**Your objective:**
Reproduce every line of the data below verbatim.

Items from a data source:
+--
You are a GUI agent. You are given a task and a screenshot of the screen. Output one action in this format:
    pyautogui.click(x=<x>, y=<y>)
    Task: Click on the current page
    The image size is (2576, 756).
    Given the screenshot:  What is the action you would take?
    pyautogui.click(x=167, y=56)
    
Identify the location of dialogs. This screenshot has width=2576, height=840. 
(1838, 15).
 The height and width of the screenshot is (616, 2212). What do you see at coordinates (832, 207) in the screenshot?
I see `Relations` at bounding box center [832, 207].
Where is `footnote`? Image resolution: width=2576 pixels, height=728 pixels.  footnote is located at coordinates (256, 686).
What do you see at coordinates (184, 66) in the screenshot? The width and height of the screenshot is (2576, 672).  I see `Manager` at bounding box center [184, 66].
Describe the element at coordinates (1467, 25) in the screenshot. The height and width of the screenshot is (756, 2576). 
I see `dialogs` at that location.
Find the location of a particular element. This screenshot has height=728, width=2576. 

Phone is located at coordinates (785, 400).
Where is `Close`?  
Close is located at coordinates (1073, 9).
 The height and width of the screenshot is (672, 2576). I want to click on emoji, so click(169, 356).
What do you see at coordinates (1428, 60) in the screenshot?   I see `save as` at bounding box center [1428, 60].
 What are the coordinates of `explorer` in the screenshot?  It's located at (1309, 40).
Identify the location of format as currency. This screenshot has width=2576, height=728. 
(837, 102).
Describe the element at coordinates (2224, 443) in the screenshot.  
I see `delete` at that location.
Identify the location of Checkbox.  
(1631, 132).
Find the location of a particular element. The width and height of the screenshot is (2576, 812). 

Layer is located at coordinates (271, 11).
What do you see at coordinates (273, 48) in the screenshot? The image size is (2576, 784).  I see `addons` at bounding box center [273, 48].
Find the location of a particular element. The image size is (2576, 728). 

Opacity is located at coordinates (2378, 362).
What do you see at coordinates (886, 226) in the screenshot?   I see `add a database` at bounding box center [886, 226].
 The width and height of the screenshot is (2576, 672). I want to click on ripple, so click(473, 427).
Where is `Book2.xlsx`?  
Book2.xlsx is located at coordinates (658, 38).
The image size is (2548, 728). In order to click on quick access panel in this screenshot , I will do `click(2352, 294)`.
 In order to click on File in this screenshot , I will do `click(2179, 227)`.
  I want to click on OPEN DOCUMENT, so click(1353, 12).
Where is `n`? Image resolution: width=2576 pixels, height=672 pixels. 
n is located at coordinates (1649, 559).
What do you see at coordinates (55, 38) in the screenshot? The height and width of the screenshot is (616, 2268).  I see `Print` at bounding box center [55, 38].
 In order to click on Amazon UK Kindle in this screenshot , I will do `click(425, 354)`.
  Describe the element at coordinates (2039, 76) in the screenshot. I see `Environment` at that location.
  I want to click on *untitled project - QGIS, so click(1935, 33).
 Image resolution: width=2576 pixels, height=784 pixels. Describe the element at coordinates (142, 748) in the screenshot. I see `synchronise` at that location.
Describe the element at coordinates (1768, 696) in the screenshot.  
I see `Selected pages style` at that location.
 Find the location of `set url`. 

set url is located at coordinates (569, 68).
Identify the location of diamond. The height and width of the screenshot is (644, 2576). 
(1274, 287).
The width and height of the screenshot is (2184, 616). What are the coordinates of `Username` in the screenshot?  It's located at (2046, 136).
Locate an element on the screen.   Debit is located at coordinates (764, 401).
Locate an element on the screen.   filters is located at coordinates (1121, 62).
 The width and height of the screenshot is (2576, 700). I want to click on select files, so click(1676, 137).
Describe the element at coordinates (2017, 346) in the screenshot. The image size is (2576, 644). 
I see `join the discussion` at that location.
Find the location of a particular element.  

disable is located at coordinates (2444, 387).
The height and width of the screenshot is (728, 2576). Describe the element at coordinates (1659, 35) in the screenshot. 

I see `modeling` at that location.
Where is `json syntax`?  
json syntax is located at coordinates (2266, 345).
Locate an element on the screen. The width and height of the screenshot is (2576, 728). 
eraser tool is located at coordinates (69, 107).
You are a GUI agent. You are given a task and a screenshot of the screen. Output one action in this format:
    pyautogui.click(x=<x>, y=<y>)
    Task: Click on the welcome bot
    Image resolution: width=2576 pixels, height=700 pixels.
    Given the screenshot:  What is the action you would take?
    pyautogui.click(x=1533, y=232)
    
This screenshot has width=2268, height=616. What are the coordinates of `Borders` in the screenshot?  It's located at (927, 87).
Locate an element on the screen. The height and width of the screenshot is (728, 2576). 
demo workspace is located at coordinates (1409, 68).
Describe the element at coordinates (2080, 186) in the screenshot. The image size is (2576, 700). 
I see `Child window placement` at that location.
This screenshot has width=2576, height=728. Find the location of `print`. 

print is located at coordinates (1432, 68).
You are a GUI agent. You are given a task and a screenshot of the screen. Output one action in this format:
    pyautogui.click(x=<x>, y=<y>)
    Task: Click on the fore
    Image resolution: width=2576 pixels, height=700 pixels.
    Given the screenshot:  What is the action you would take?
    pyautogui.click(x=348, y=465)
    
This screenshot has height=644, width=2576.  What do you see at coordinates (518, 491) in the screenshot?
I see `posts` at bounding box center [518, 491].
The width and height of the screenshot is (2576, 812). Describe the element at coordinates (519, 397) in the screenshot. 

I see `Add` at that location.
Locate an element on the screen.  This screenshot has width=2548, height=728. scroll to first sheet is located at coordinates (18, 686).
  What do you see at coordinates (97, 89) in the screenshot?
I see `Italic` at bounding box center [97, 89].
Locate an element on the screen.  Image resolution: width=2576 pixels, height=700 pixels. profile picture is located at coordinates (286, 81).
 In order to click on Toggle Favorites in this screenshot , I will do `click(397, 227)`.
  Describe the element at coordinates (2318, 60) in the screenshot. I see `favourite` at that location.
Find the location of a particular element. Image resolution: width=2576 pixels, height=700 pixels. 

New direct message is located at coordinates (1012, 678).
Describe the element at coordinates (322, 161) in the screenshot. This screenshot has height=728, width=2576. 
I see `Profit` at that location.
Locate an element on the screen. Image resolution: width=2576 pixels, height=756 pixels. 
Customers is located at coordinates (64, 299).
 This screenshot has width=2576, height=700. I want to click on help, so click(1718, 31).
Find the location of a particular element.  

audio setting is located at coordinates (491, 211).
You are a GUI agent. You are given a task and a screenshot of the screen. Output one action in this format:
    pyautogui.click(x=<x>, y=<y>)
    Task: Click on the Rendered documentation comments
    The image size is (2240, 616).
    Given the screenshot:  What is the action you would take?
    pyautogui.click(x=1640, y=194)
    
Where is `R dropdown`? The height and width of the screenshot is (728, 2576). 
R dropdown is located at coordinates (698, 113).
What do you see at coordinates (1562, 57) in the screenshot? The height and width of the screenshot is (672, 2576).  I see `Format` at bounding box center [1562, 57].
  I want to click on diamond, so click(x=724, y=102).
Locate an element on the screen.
+--
**Correct answer:**
You are a GUI agent. You are given a task and a screenshot of the screen. Output one action in this format:
    pyautogui.click(x=<x>, y=<y>)
    Task: Click on the current page
    The image size is (2576, 756).
    Given the screenshot:  What is the action you would take?
    pyautogui.click(x=167, y=56)
    
Identify the location of dialogs. This screenshot has width=2576, height=840. 
(1838, 15).
 The height and width of the screenshot is (616, 2212). What do you see at coordinates (832, 207) in the screenshot?
I see `Relations` at bounding box center [832, 207].
Where is `footnote`? Image resolution: width=2576 pixels, height=728 pixels.  footnote is located at coordinates (256, 686).
What do you see at coordinates (184, 66) in the screenshot? The width and height of the screenshot is (2576, 672).  I see `Manager` at bounding box center [184, 66].
Describe the element at coordinates (1467, 25) in the screenshot. The height and width of the screenshot is (756, 2576). 
I see `dialogs` at that location.
Find the location of a particular element. This screenshot has height=728, width=2576. 

Phone is located at coordinates (785, 400).
Where is `Close`?  
Close is located at coordinates (1073, 9).
 The height and width of the screenshot is (672, 2576). I want to click on emoji, so click(169, 356).
What do you see at coordinates (1428, 60) in the screenshot?   I see `save as` at bounding box center [1428, 60].
 What are the coordinates of `explorer` in the screenshot?  It's located at (1309, 40).
Identify the location of format as currency. This screenshot has width=2576, height=728. 
(837, 102).
Describe the element at coordinates (2224, 443) in the screenshot.  
I see `delete` at that location.
Identify the location of Checkbox.  
(1631, 132).
Find the location of a particular element. The width and height of the screenshot is (2576, 812). 

Layer is located at coordinates (271, 11).
What do you see at coordinates (273, 48) in the screenshot? The image size is (2576, 784).  I see `addons` at bounding box center [273, 48].
Find the location of a particular element. The image size is (2576, 728). 

Opacity is located at coordinates (2378, 362).
What do you see at coordinates (886, 226) in the screenshot?   I see `add a database` at bounding box center [886, 226].
 The width and height of the screenshot is (2576, 672). I want to click on ripple, so click(473, 427).
Where is `Book2.xlsx`?  
Book2.xlsx is located at coordinates (658, 38).
The image size is (2548, 728). In order to click on quick access panel in this screenshot , I will do `click(2352, 294)`.
 In order to click on File in this screenshot , I will do `click(2179, 227)`.
  I want to click on OPEN DOCUMENT, so click(1353, 12).
Where is `n`? Image resolution: width=2576 pixels, height=672 pixels. 
n is located at coordinates (1649, 559).
What do you see at coordinates (55, 38) in the screenshot? The height and width of the screenshot is (616, 2268).  I see `Print` at bounding box center [55, 38].
 In order to click on Amazon UK Kindle in this screenshot , I will do `click(425, 354)`.
  Describe the element at coordinates (2039, 76) in the screenshot. I see `Environment` at that location.
  I want to click on *untitled project - QGIS, so click(1935, 33).
 Image resolution: width=2576 pixels, height=784 pixels. Describe the element at coordinates (142, 748) in the screenshot. I see `synchronise` at that location.
Describe the element at coordinates (1768, 696) in the screenshot.  
I see `Selected pages style` at that location.
 Find the location of `set url`. 

set url is located at coordinates (569, 68).
Identify the location of diamond. The height and width of the screenshot is (644, 2576). 
(1274, 287).
The width and height of the screenshot is (2184, 616). What are the coordinates of `Username` in the screenshot?  It's located at (2046, 136).
Locate an element on the screen.   Debit is located at coordinates (764, 401).
Locate an element on the screen.   filters is located at coordinates (1121, 62).
 The width and height of the screenshot is (2576, 700). I want to click on select files, so click(1676, 137).
Describe the element at coordinates (2017, 346) in the screenshot. The image size is (2576, 644). 
I see `join the discussion` at that location.
Find the location of a particular element.  

disable is located at coordinates (2444, 387).
The height and width of the screenshot is (728, 2576). Describe the element at coordinates (1659, 35) in the screenshot. 

I see `modeling` at that location.
Where is `json syntax`?  
json syntax is located at coordinates (2266, 345).
Locate an element on the screen. The width and height of the screenshot is (2576, 728). 
eraser tool is located at coordinates (69, 107).
You are a GUI agent. You are given a task and a screenshot of the screen. Output one action in this format:
    pyautogui.click(x=<x>, y=<y>)
    Task: Click on the welcome bot
    Image resolution: width=2576 pixels, height=700 pixels.
    Given the screenshot:  What is the action you would take?
    pyautogui.click(x=1533, y=232)
    
This screenshot has width=2268, height=616. What are the coordinates of `Borders` in the screenshot?  It's located at (927, 87).
Locate an element on the screen. The height and width of the screenshot is (728, 2576). 
demo workspace is located at coordinates (1409, 68).
Describe the element at coordinates (2080, 186) in the screenshot. The image size is (2576, 700). 
I see `Child window placement` at that location.
This screenshot has width=2576, height=728. Find the location of `print`. 

print is located at coordinates (1432, 68).
You are a GUI agent. You are given a task and a screenshot of the screen. Output one action in this format:
    pyautogui.click(x=<x>, y=<y>)
    Task: Click on the fore
    Image resolution: width=2576 pixels, height=700 pixels.
    Given the screenshot:  What is the action you would take?
    pyautogui.click(x=348, y=465)
    
This screenshot has height=644, width=2576.  What do you see at coordinates (518, 491) in the screenshot?
I see `posts` at bounding box center [518, 491].
The width and height of the screenshot is (2576, 812). Describe the element at coordinates (519, 397) in the screenshot. 

I see `Add` at that location.
Locate an element on the screen.  This screenshot has width=2548, height=728. scroll to first sheet is located at coordinates (18, 686).
  What do you see at coordinates (97, 89) in the screenshot?
I see `Italic` at bounding box center [97, 89].
Locate an element on the screen.  Image resolution: width=2576 pixels, height=700 pixels. profile picture is located at coordinates (286, 81).
 In order to click on Toggle Favorites in this screenshot , I will do `click(397, 227)`.
  Describe the element at coordinates (2318, 60) in the screenshot. I see `favourite` at that location.
Find the location of a particular element. Image resolution: width=2576 pixels, height=700 pixels. 

New direct message is located at coordinates (1012, 678).
Describe the element at coordinates (322, 161) in the screenshot. This screenshot has height=728, width=2576. 
I see `Profit` at that location.
Locate an element on the screen. Image resolution: width=2576 pixels, height=756 pixels. 
Customers is located at coordinates (64, 299).
 This screenshot has width=2576, height=700. I want to click on help, so click(1718, 31).
Find the location of a particular element.  

audio setting is located at coordinates (491, 211).
You are a GUI agent. You are given a task and a screenshot of the screen. Output one action in this format:
    pyautogui.click(x=<x>, y=<y>)
    Task: Click on the Rendered documentation comments
    The image size is (2240, 616).
    Given the screenshot:  What is the action you would take?
    pyautogui.click(x=1640, y=194)
    
Where is `R dropdown`? The height and width of the screenshot is (728, 2576). 
R dropdown is located at coordinates (698, 113).
What do you see at coordinates (1562, 57) in the screenshot? The height and width of the screenshot is (672, 2576).  I see `Format` at bounding box center [1562, 57].
  I want to click on diamond, so click(x=724, y=102).
Locate an element on the screen.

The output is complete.